■ **DATASET CONTENT**
>> START
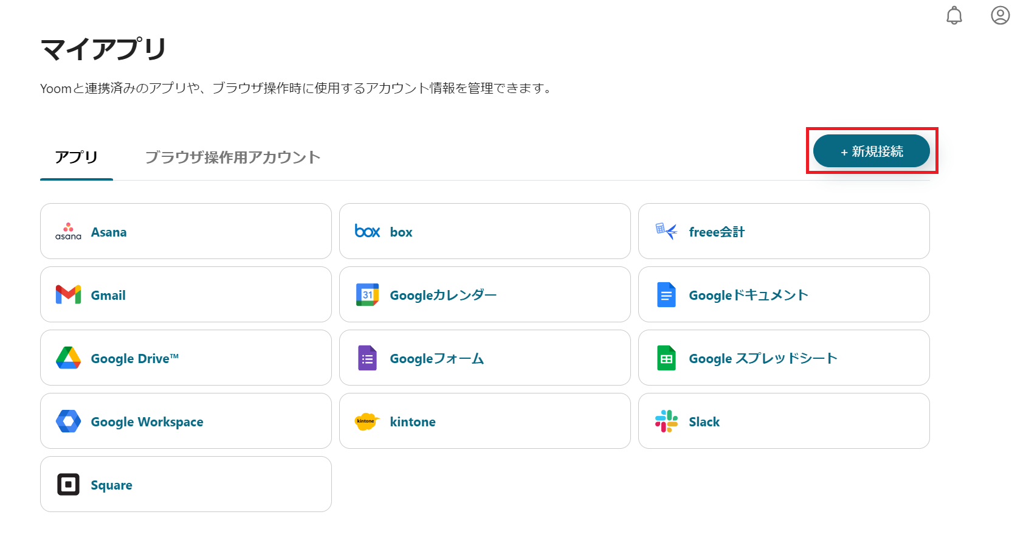Open the ブラウザ操作用アカウント tab
1023x537 pixels.
click(x=232, y=158)
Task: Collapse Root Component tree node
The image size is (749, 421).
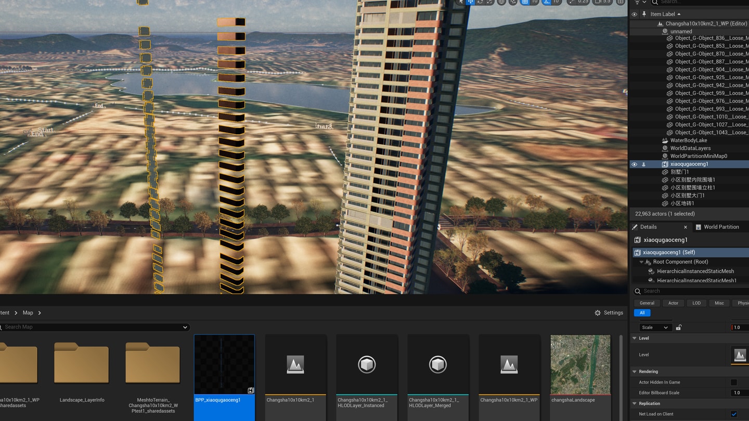Action: point(641,262)
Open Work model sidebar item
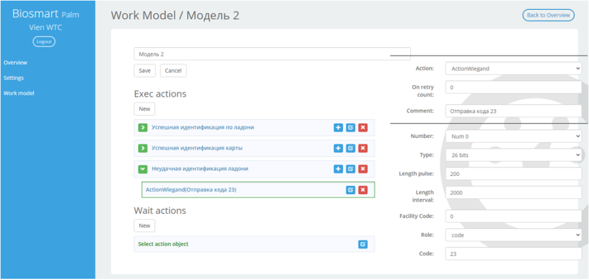589x280 pixels. (x=19, y=93)
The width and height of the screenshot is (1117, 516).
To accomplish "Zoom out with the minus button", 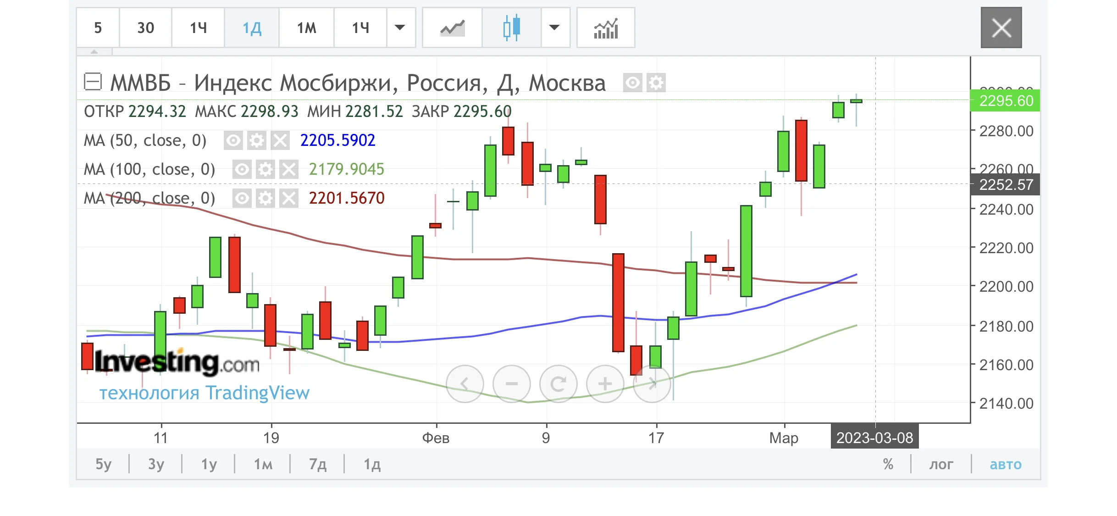I will coord(512,384).
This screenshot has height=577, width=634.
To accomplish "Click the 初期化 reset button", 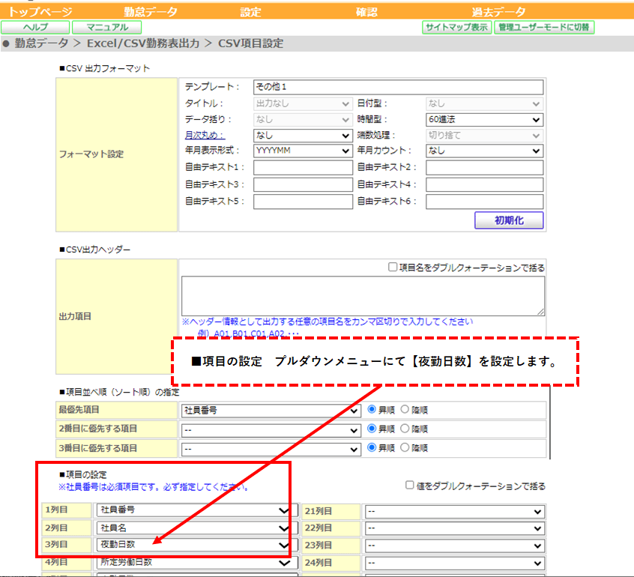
>> END
■ **GOAL**
Copy out in full each line of the records that contains the string "width". Case counts.

■ **FINAL ANSWER**
The width and height of the screenshot is (1117, 516).
This screenshot has height=577, width=634.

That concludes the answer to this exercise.